The Garage focuses entirely on opportunities, which are high risk, high return ventures with the potential to turn into significant revenue within five to 10 years. The R&D groups within ADI’s Business Units typically focus on technology that is expected to convert into product revenue within five years.
However, the Business Units and the Garage collaborate intensively on many projects that are ADI’s highest priorities.
? How do you recruit and select projects and employees for Analog Garage?
! O’Doherty: Many of our Garage employees have PhDs in signal processing, machine learning or materials science and tend to come from the leading research universities around the world and a variety of deep tech startups.
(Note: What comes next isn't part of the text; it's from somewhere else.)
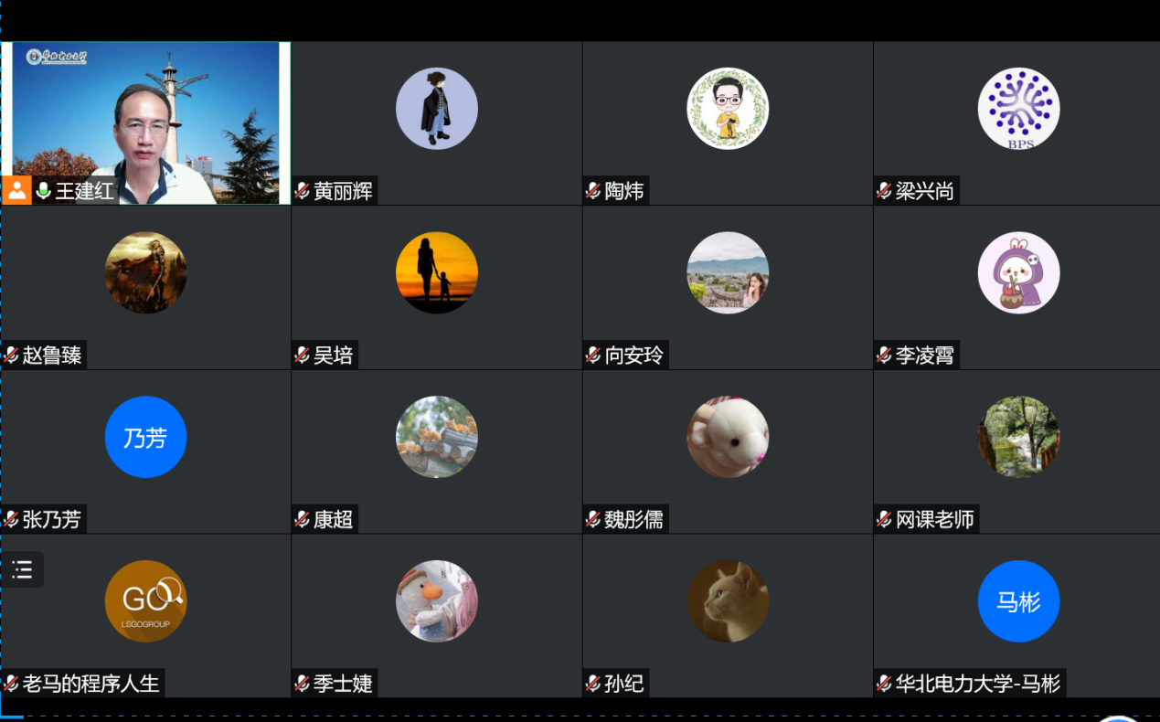Click the muted microphone icon beside 向安玲
This screenshot has width=1160, height=722.
pyautogui.click(x=593, y=356)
They are motivated by the breadth of foundational technology possessed by ADI and the huge opportunities to create new breakthrough technology that spans sensing, signal conditioning, interpreting, connecting and analyzing real world signals.
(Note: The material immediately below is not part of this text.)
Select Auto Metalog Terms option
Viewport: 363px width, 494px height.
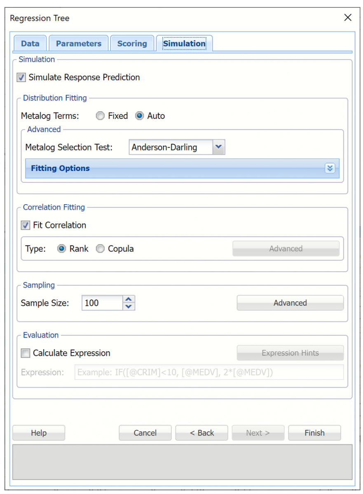pyautogui.click(x=140, y=116)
? How do you communicate Analog Garage projects within ADI?
! O’Doherty: Communications with the Business Units and our Manufacturing group are constantly maintained via face-to-face management reviews, technical reviews, project collaborations, etc.
The information is also shared via an internal website allowing any employee to see what projects have been pitched, funded, stopped or graduated back into the Business Units to seed new businesses.
? How do the employees and the company benefit from the project results and the work of the Analog Garage?
! O’Doherty: Graduating Analog Garage initiatives either move into a Business Unit to seed a new business, which is the typical path, or can be set up as a new Business Unit or spun out to grow entirely independent of ADI. This determination is made by the Business Units and is largely based on strategic alignment and fit.
The employees within the Analog Garage and the ADI employee participants in the Garage from all around the world get the opportunity to work on breakthrough projects which they are passionate about. This has turned out to be of great personal benefit to them as well as to ADI, and positively impacts our ability to hire and retain the best people.
? Which successful projects were developed in the Analog Garage?
! O’Doherty: The projects which have graduated from the Analog Garage are mostly still in pre-production within the Business Units, so I cannot go into details at this time.
? What expectations does Analog Devices have of the Analog Garage and how should it develop in the future?
! O’Doherty: We expect to continue aggressively growing the Analog Garage to enable the discovery and development of more breakthrough technologies that will significantly contribute to ADI’s long-term growth and diversity.
Patrick O’Doherty
has worked in the Semiconductor Industry for over 25 years at Analog Devices in Ireland and Massachusetts in a variety of roles. Those ranged from Engineering, Process Development, Quality, Manufacturing, to Marketing and Product Line Leadership (in MA, CA, Ireland and Spain), including leadership of several internal start-ups that have grown to be successful $100M+/year businesses. He previously spent six years as VP/GM of the Healthcare BU and is now VP of Emerging Business & Technology, where he is responsible for exploring and developing new breakthrough businesses and technologies inside and outside of ADI. This role includes responsibility for start-up outreach and breakthrough University research.
Patrick has a BE/BSEE degree from University College Cork, Ireland and an MBA from Northeastern University in Boston.